Biodiversity conference

Speaking after his visit to the UN Biodiversity Conference (COP15), where he is represented Ireland, minister with responsibility for heritage Malcolm Noonan said: “This increased funding recognises the achievements of LIFE IP Wild Atlantic Nature in a short space of time. The success of this project to date has been based on co-operation with local communities, particularly farmers, to take simple actions to improve habitats on farmland.

“This new funding will allow us to overall develop capacity, share expertise and to intensify our efforts in peatland recovery on a collaborative cross-border basis as part of the Government’s Shared Island initiative.

"A lack of technical and organisational capacity in peatland restoration is a barrier to preventing the ongoing decline of our peatlands - this funding will help to bridge that gap, working with our partners in Northern Ireland and Scotland,” he said.

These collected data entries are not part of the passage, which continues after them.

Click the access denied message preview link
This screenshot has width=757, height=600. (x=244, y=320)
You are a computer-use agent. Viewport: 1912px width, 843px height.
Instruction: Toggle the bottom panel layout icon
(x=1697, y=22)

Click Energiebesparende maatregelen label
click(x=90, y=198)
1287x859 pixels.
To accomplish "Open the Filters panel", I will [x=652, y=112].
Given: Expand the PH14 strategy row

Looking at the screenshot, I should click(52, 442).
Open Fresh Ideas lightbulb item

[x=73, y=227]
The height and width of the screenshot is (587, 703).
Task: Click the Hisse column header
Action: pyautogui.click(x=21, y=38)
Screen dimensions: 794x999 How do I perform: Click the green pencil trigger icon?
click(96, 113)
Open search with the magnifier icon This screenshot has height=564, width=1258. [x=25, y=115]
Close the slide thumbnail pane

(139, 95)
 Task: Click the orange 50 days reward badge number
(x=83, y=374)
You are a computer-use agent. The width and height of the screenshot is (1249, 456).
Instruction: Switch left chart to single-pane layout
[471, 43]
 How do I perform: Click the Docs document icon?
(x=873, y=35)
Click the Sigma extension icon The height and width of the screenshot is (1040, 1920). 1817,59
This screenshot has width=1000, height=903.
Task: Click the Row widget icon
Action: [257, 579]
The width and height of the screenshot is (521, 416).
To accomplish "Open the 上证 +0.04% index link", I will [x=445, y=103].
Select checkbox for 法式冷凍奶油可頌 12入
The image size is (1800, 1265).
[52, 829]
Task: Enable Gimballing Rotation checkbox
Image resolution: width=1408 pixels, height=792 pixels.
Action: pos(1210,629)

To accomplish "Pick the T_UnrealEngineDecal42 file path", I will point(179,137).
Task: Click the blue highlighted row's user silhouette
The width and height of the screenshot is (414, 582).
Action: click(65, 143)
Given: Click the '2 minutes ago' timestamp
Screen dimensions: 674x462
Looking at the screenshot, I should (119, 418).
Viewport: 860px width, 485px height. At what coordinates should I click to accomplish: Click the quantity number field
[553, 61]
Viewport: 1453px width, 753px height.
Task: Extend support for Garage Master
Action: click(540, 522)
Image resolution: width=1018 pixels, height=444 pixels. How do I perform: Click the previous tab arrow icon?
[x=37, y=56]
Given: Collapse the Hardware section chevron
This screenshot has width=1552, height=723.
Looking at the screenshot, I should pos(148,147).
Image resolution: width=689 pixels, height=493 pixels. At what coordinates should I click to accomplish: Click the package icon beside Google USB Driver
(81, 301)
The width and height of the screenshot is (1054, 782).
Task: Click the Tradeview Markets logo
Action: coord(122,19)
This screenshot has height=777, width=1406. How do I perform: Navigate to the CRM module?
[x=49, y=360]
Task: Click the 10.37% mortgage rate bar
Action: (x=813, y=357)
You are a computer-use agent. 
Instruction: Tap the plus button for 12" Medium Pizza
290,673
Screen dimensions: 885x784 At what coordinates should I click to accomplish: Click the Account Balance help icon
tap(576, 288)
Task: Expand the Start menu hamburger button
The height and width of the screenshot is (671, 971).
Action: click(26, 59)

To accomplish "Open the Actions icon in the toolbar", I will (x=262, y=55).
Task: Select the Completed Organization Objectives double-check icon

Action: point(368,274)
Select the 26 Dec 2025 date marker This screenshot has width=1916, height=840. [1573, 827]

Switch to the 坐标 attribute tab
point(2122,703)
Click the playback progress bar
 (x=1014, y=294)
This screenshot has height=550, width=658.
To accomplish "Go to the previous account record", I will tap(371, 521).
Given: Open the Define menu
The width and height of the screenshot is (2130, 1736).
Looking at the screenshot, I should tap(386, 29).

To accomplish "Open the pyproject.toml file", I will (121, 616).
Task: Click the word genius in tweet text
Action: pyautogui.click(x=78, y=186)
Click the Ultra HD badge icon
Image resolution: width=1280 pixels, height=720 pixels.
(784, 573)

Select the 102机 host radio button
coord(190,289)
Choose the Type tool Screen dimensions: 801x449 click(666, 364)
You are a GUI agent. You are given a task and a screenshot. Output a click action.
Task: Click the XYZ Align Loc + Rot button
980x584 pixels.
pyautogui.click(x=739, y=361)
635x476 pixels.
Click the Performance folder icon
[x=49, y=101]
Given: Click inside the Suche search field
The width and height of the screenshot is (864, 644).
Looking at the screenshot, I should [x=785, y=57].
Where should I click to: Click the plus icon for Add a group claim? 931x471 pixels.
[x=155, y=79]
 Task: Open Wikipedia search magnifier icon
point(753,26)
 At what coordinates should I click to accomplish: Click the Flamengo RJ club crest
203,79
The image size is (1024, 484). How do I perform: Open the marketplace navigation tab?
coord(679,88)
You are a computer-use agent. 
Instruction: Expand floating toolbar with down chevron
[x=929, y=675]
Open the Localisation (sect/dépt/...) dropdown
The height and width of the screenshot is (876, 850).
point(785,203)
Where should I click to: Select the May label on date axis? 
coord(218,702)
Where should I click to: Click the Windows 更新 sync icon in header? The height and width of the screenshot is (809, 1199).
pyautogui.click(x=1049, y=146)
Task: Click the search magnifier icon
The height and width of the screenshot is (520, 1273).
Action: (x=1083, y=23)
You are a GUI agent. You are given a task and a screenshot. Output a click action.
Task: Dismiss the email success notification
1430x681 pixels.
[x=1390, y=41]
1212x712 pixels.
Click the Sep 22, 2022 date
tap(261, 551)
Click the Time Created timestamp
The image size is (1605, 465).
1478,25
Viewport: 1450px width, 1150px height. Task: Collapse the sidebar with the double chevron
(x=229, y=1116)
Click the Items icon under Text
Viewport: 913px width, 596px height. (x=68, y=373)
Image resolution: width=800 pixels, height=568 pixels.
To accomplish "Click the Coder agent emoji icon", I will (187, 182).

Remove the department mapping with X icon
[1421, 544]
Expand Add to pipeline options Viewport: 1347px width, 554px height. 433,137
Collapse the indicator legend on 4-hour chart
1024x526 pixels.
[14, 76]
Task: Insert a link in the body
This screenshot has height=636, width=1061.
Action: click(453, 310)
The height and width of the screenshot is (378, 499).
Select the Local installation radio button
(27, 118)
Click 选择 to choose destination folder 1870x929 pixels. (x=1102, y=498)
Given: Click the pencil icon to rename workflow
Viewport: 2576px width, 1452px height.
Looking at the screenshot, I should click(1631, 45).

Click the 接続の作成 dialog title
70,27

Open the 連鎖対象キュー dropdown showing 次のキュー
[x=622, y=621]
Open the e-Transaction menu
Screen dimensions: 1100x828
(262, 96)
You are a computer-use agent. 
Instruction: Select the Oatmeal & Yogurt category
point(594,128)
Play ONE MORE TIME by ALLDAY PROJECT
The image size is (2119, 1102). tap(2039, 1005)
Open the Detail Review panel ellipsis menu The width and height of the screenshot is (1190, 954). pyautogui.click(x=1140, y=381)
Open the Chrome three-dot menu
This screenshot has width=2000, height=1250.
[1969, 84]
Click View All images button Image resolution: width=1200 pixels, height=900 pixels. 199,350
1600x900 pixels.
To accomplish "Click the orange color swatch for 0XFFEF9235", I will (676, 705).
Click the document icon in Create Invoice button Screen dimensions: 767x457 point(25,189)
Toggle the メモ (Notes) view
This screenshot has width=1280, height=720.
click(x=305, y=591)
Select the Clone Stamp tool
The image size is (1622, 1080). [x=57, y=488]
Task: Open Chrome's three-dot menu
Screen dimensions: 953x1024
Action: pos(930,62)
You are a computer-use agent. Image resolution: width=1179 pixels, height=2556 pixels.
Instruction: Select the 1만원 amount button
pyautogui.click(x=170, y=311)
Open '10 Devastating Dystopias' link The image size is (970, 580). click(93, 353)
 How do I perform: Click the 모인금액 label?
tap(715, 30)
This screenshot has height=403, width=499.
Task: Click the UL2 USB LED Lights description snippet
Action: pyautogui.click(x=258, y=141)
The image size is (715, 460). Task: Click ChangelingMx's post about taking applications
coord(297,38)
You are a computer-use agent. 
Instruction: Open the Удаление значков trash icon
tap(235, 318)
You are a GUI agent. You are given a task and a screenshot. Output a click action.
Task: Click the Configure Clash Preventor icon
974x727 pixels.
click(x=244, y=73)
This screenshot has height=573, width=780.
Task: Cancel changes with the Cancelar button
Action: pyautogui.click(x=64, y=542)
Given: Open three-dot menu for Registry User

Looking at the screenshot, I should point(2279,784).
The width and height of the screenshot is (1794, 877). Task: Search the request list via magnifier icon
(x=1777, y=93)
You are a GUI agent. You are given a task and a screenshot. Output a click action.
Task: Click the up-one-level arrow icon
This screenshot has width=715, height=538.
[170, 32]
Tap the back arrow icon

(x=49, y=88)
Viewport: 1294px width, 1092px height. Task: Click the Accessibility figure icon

The minister has just returned from COP15 where he said the link between biodiversity and climate change is being discussed by many.

Lighthouse sites

Project manager of LIFE IP Wild Atlantic Nature Dr Derek McLoughlin said the funding will be used to set up lighthouse sites to develop multidimensional peatland restoration, in turn delivering social and environmental returns working in partnership with local communities.

“Learnings from this cross-border collaboration will be integrated into the work of NPWS to support its role in peatland restoration and agri-environment schemes aimed at improving biodiversity,” he said.